Inject fun into the dating that you do! Go to new restaurants, indulge in new foods, try miniature golfing, go hiking, learn how to SUP (stand-up paddle), learn a new language, train for a triathlon. All of these activities put you in front of people, many of them new people.
Have no expectations.
What if you could just go on a date and the only expectation you have is that you’re going to have a conversation (maybe even a good one) and a nice meal? Wouldn’t that take the frenetic energy out of the date? The energy that holds expectation and hope and even a little bit of crazy? Wouldn’t that be nice? Yes, yes it would. Nod and smile, so I know you’re with me, okay?
Don’t be attached to the outcome.
Don’t worry if “he’s the one,” just do your best to have a good time, enjoy your dinner and movie, flirt your ass off, and then wait and see what happens.
Complete Guide – Read this if you skipped most of the article:
- Don’t build castles in the air. Just because he/she agrees to go out on a date does not mean he/she is in love with you.
- Make sure you are not entangled in an ex/someone else while you are pursuing this person.
- The one who asks out, pays. The one who is asked out, thanks and gives a short feedback (on his/her own, without being asked).
- Be on time. Girls, it might make you feel awesome to dress up like a queen, come freaking 30 minutes late, and expect the guy to be swept off his feet by your mesmerizing beauty, but it’s not the right thing to do. Get real, and get efficient. Boys- it’s just not cool.
- Dress comfortably. I have no problem if you are as comfy as a cantaloupe in your tight dress and dizzying high heels, but if you are going to spend the whole date adjusting your dress and trying to ignore the pain in your calves, I suggest you rethink. I did most of my dates in jeans, kurtas and floaters, and I did not do bad. Same about makeup- comfort is more important.
- Be flexible. There are chances your choices don’t match. The one who asks out- try strike a balance between choices of both. The one who is asked out- try to appreciate something different.
- Pay attention. Refraining from texting, checking emails and answering calls for an hour does not kill you. If you are expecting an important call that day/time, inform the other person, tell him/her that you will have to attend it for a few minutes, and give a quick, sincere apology for that.
- Talk about general things. Don’t get too personal. Do not discuss previous love lives (though a brief, impersonal discussion on what you expect in the future can be a good idea). Do not express strong opinions, especially if you do not know what that person thinks about the issue. If you see a debate converting into an argument, give it an immediate closure (” I think this is escalating a bit, shall we please move on to something else?”) instead of abruptly changing the topic. Which reminds me- do not abruptly change topics; make sure the person in front of you is on the same plane of topics and thoughts as you are.

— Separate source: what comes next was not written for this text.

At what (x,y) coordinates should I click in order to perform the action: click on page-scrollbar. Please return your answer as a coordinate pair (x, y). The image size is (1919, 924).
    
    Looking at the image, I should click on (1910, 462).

- Listen. This applies to both boys as well as girls. For all the complaints girls have about boys not listening, girls are not great listeners themselves. Boys usually listen to reply; it would help if both listen to understand. Conversations which go this-happened-to-me followed by that’s-nothing-even-more-happened-to-me are meaningless; you are countering each other uselessly, and it would help if experience-sharing is met with empathy rather than counter experiences.
- Lower your expectations. Even better, keep none. Many people get the idea that a date is ‘successful’ only if it ends with a kiss or making out, or something similar. That’s not true. Don’t go with expectations. Don’t ‘plan’ to end with a make-out session. Your own goal should be that both should have a great time, and work towards that. If things are to happen, they will happen.